(EXERCISE BRIEF)
Give the records again, word for word.

-- RECORDS FOR THIS EXERCISE follows --

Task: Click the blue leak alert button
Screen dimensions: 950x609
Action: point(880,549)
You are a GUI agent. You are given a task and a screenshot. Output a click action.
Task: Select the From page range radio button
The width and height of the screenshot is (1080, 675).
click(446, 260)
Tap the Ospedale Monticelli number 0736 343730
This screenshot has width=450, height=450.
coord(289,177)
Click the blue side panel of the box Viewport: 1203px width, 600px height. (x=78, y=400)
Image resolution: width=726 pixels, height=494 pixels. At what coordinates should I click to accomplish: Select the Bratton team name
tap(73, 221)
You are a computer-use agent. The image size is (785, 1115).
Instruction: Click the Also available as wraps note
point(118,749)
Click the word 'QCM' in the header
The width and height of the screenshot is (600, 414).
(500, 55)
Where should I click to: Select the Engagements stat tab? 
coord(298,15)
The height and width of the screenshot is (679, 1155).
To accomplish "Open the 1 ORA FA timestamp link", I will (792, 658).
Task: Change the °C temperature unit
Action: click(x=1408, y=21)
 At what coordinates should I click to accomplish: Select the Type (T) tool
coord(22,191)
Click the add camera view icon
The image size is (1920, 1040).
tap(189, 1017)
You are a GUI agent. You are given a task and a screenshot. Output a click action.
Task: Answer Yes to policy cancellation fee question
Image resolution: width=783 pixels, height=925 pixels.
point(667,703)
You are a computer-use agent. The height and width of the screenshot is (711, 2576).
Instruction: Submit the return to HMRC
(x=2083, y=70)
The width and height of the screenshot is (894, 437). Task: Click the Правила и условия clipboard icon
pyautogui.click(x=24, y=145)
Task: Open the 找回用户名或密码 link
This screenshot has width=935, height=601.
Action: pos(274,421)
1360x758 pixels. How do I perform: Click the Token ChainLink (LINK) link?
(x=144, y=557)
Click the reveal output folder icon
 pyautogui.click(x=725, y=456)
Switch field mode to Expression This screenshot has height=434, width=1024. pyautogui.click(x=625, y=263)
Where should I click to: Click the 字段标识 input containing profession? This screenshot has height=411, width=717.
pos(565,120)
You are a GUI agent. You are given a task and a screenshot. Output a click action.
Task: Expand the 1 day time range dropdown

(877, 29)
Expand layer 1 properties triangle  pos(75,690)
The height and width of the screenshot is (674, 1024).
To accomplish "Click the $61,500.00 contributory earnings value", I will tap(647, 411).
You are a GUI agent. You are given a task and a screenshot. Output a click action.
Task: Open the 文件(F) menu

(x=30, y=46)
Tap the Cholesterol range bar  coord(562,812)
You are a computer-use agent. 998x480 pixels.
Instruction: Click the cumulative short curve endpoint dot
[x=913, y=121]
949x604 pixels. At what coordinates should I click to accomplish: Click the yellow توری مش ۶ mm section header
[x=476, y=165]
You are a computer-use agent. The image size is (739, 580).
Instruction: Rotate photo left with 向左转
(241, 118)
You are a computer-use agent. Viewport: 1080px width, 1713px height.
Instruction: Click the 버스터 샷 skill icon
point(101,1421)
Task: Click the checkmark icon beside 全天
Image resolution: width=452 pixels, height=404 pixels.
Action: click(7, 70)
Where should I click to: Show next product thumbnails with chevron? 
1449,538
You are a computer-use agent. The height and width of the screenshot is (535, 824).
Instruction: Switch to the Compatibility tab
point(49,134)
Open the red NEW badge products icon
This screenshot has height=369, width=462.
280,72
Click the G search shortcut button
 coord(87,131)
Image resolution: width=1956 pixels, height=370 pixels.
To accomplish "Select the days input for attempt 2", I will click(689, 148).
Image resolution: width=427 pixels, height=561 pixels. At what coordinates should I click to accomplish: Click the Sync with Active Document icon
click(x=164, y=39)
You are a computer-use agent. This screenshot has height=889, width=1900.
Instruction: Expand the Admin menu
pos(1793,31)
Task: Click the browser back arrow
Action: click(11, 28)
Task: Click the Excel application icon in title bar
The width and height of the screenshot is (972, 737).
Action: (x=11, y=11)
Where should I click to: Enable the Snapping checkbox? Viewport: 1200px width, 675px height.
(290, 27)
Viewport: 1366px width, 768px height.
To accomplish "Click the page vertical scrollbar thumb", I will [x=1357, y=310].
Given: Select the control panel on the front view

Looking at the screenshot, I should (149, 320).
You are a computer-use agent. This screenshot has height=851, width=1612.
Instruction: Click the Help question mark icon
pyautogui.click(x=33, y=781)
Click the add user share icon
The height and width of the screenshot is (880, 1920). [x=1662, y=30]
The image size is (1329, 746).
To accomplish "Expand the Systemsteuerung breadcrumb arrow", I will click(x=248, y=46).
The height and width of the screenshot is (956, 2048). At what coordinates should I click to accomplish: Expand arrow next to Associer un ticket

-- RECORDS FOR THIS EXERCISE concluded --

(TASK SOLUTION)
Task: Click the blue leak alert button
Screen dimensions: 950x609
Action: point(880,549)
You are a GUI agent. You are given a task and a screenshot. Output a click action.
Task: Select the From page range radio button
The width and height of the screenshot is (1080, 675).
click(446, 260)
Tap the Ospedale Monticelli number 0736 343730
This screenshot has width=450, height=450.
coord(289,177)
Click the blue side panel of the box Viewport: 1203px width, 600px height. (x=78, y=400)
Image resolution: width=726 pixels, height=494 pixels. At what coordinates should I click to accomplish: Select the Bratton team name
tap(73, 221)
You are a computer-use agent. The image size is (785, 1115).
Instruction: Click the Also available as wraps note
point(118,749)
Click the word 'QCM' in the header
The width and height of the screenshot is (600, 414).
(500, 55)
Where should I click to: Select the Engagements stat tab? 
coord(298,15)
The height and width of the screenshot is (679, 1155).
To accomplish "Open the 1 ORA FA timestamp link", I will (792, 658).
Task: Change the °C temperature unit
Action: click(x=1408, y=21)
 At what coordinates should I click to accomplish: Select the Type (T) tool
coord(22,191)
Click the add camera view icon
The image size is (1920, 1040).
tap(189, 1017)
You are a GUI agent. You are given a task and a screenshot. Output a click action.
Task: Answer Yes to policy cancellation fee question
Image resolution: width=783 pixels, height=925 pixels.
point(667,703)
You are a computer-use agent. The height and width of the screenshot is (711, 2576).
Instruction: Submit the return to HMRC
(x=2083, y=70)
The width and height of the screenshot is (894, 437). Task: Click the Правила и условия clipboard icon
pyautogui.click(x=24, y=145)
Task: Open the 找回用户名或密码 link
This screenshot has width=935, height=601.
Action: pos(274,421)
1360x758 pixels. How do I perform: Click the Token ChainLink (LINK) link?
(x=144, y=557)
Click the reveal output folder icon
 pyautogui.click(x=725, y=456)
Switch field mode to Expression This screenshot has height=434, width=1024. pyautogui.click(x=625, y=263)
Where should I click to: Click the 字段标识 input containing profession? This screenshot has height=411, width=717.
pos(565,120)
You are a GUI agent. You are given a task and a screenshot. Output a click action.
Task: Expand the 1 day time range dropdown

(877, 29)
Expand layer 1 properties triangle  pos(75,690)
The height and width of the screenshot is (674, 1024).
To accomplish "Click the $61,500.00 contributory earnings value", I will tap(647, 411).
You are a GUI agent. You are given a task and a screenshot. Output a click action.
Task: Open the 文件(F) menu

(x=30, y=46)
Tap the Cholesterol range bar  coord(562,812)
You are a computer-use agent. 998x480 pixels.
Instruction: Click the cumulative short curve endpoint dot
[x=913, y=121]
949x604 pixels. At what coordinates should I click to accomplish: Click the yellow توری مش ۶ mm section header
[x=476, y=165]
You are a computer-use agent. The image size is (739, 580).
Instruction: Rotate photo left with 向左转
(241, 118)
You are a computer-use agent. Viewport: 1080px width, 1713px height.
Instruction: Click the 버스터 샷 skill icon
point(101,1421)
Task: Click the checkmark icon beside 全天
Image resolution: width=452 pixels, height=404 pixels.
Action: click(7, 70)
Where should I click to: Show next product thumbnails with chevron? 
1449,538
You are a computer-use agent. The height and width of the screenshot is (535, 824).
Instruction: Switch to the Compatibility tab
point(49,134)
Open the red NEW badge products icon
This screenshot has height=369, width=462.
280,72
Click the G search shortcut button
 coord(87,131)
Image resolution: width=1956 pixels, height=370 pixels.
To accomplish "Select the days input for attempt 2", I will click(689, 148).
Image resolution: width=427 pixels, height=561 pixels. At what coordinates should I click to accomplish: Click the Sync with Active Document icon
click(x=164, y=39)
You are a computer-use agent. This screenshot has height=889, width=1900.
Instruction: Expand the Admin menu
pos(1793,31)
Task: Click the browser back arrow
Action: click(11, 28)
Task: Click the Excel application icon in title bar
The width and height of the screenshot is (972, 737).
Action: (x=11, y=11)
Where should I click to: Enable the Snapping checkbox? Viewport: 1200px width, 675px height.
(290, 27)
Viewport: 1366px width, 768px height.
To accomplish "Click the page vertical scrollbar thumb", I will [x=1357, y=310].
Given: Select the control panel on the front view

Looking at the screenshot, I should (149, 320).
You are a computer-use agent. This screenshot has height=851, width=1612.
Instruction: Click the Help question mark icon
pyautogui.click(x=33, y=781)
Click the add user share icon
The height and width of the screenshot is (880, 1920). [x=1662, y=30]
The image size is (1329, 746).
To accomplish "Expand the Systemsteuerung breadcrumb arrow", I will click(x=248, y=46).
The height and width of the screenshot is (956, 2048). At what coordinates should I click to accomplish: Expand arrow next to Associer un ticket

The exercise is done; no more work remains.